If you won't mind the loss of any metadata (if it exists, I'm not overly familiar with .tmf files) you should be able to convert to mpeg, then use tivo desktop, or pytivo or another 'goback' server.


----------



## StanSimmons (Jun 10, 2000)

Preventing the loss of the metadata is the reason I want to convert the .tmf files directly into .tivo files.


----------



## armooo (Feb 2, 2003)

StanSimmons said:


> Preventing the loss of the metadata is the reason I want to convert the .tmf files directly into .tivo files.


If you can extract the metadata from the tmf files in to a <filename>.txt file and convert them to mpeg pyTivo will be able send them to a S2 with most of the metadata. The metadata format is here http://www.tivocommunity.com/tivo-vb/showthread.php?p=5722528#post5722528


----------



## StanSimmons (Jun 10, 2000)

armooo said:


> If you can extract the metadata from the tmf files in to a <filename>.txt file and convert them to mpeg pyTivo will be able send them to a S2 with most of the metadata. The metadata format is here http://www.tivocommunity.com/tivo-vb/showthread.php?p=5722528#post5722528


I'm not a programmer, but it looks like that might be doable. I'm told the metadata is in XML format in the .tmf file.

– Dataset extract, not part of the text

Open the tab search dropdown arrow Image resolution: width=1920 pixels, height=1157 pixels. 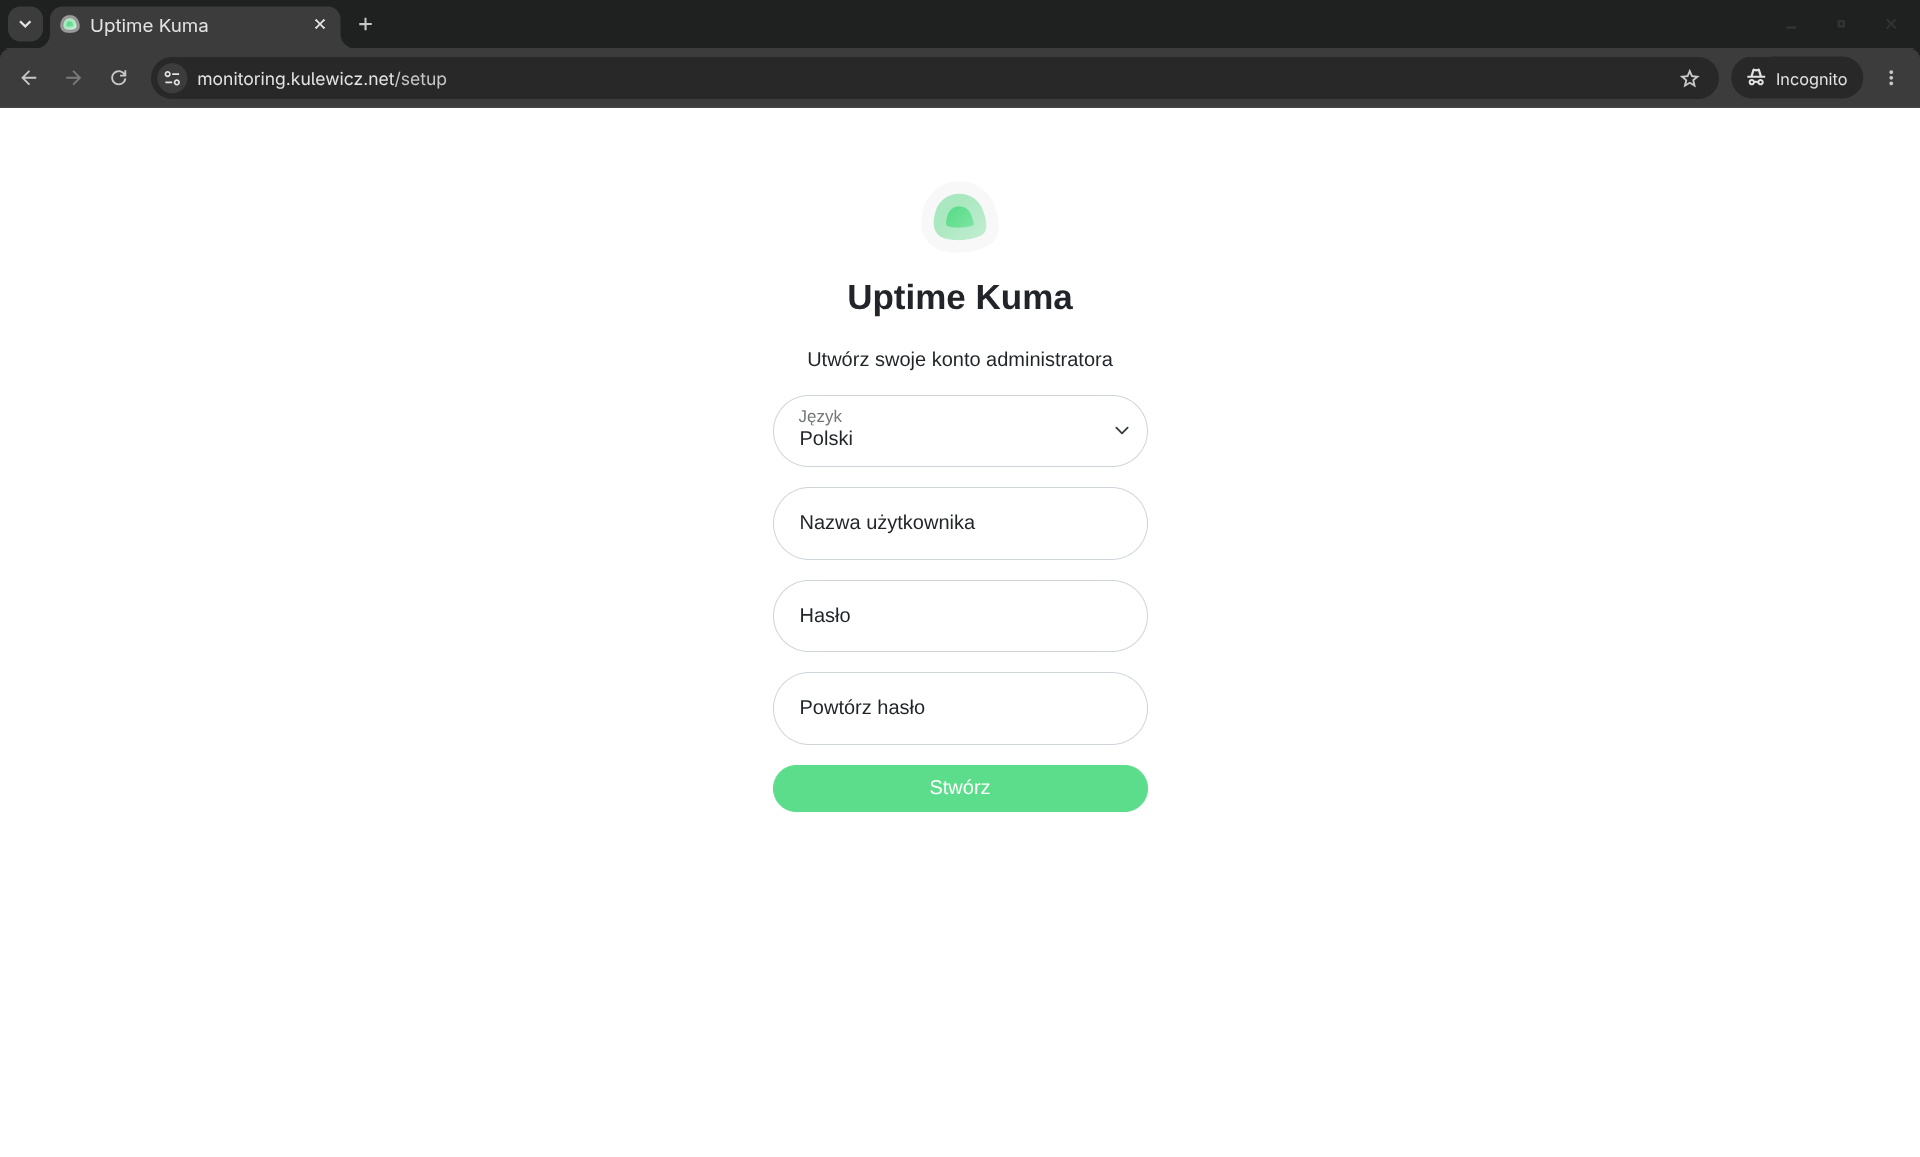(x=25, y=24)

Any chance you might add .tmf/ty/ty+ capability to pyTivo? That would be a huge boon to anyone running pre v9 software on some boxes and v9+ on others


----------



## StanSimmons (Jun 10, 2000)

I've built a batch file that is using the command line version of 7-Zip to extract the xml file and the partxx.ty files from the .tmf files. It then renames the "showing.xml" file to match the .tmf file. It then does a binary concatenate of the part00.ty-partxx.ty files into one big ty file and renames it to match the .tmf file. When that completes, it uses tytompg.exe to convert from .ty format to .mpg format and deletes the .ty file.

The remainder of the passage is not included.